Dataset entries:
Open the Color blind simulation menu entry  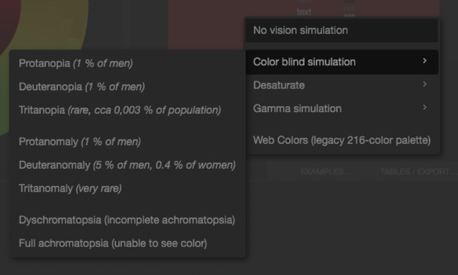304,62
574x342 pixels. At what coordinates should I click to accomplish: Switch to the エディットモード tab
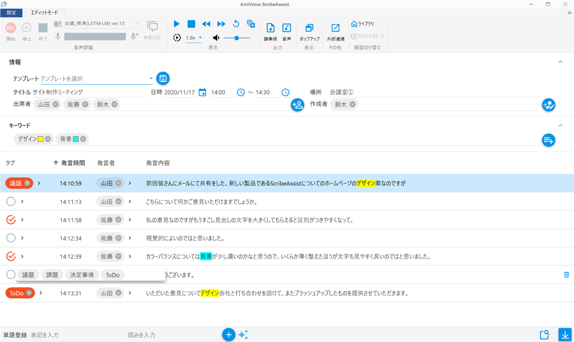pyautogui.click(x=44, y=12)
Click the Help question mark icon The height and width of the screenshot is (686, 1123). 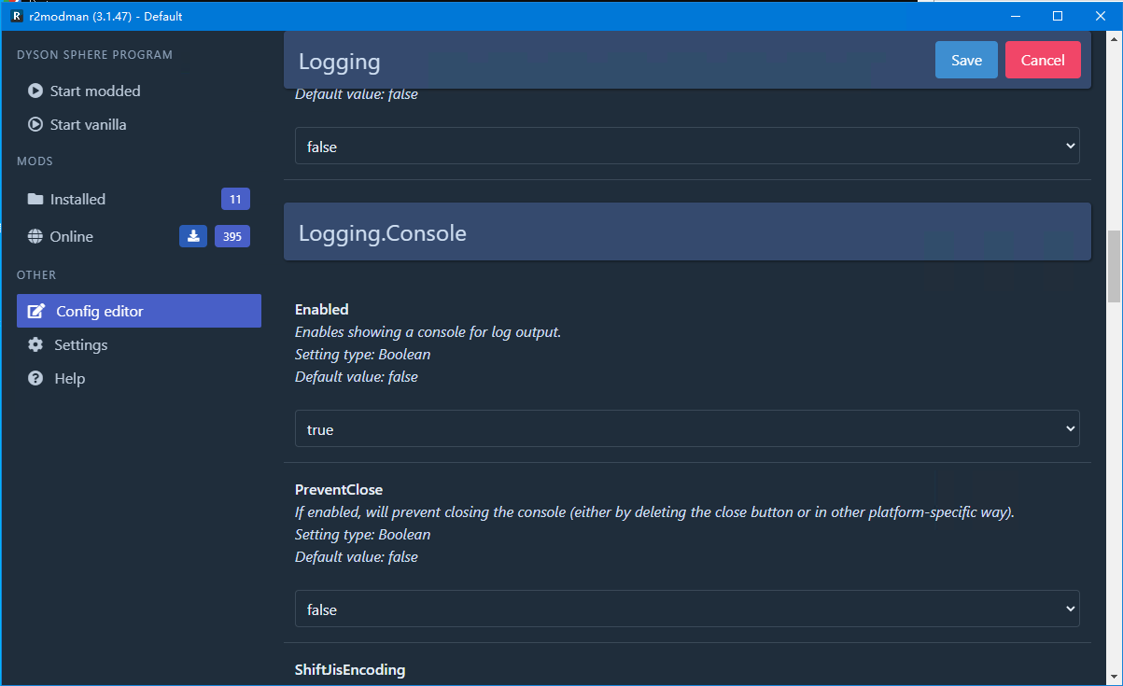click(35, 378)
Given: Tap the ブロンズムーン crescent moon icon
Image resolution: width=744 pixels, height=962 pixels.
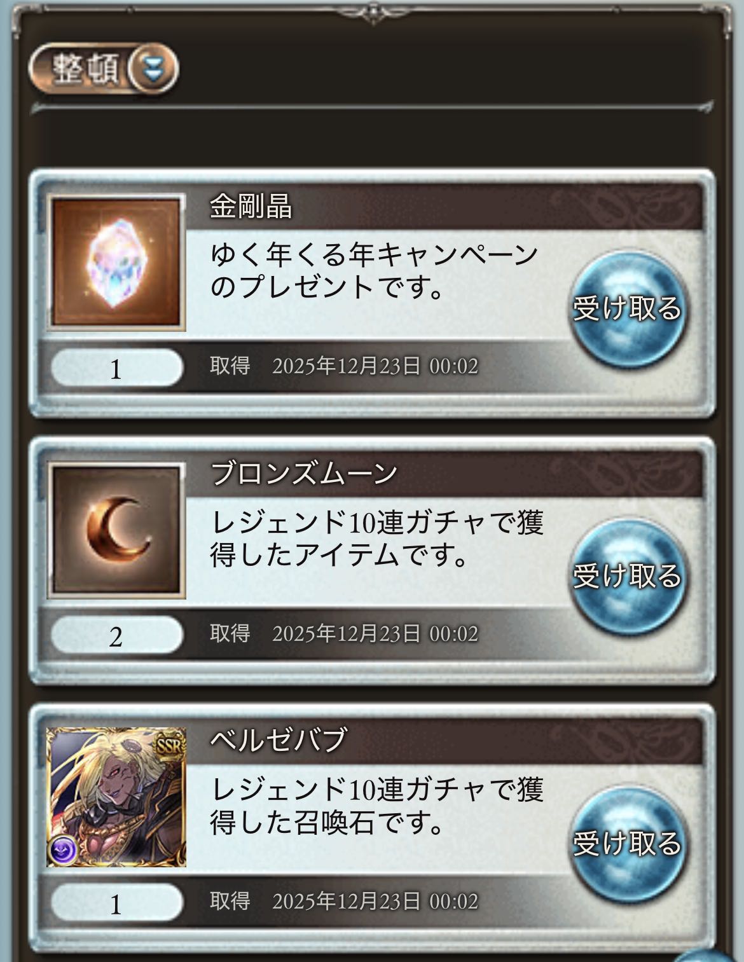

● Exercise aim:
Set down nothing but the lines from the one containing "Given: Tap the ブロンズムーン crescent moon icon" to the final line above, both included, with every picture left out.

● Your response:
Given: Tap the ブロンズムーン crescent moon icon
Image resolution: width=744 pixels, height=962 pixels.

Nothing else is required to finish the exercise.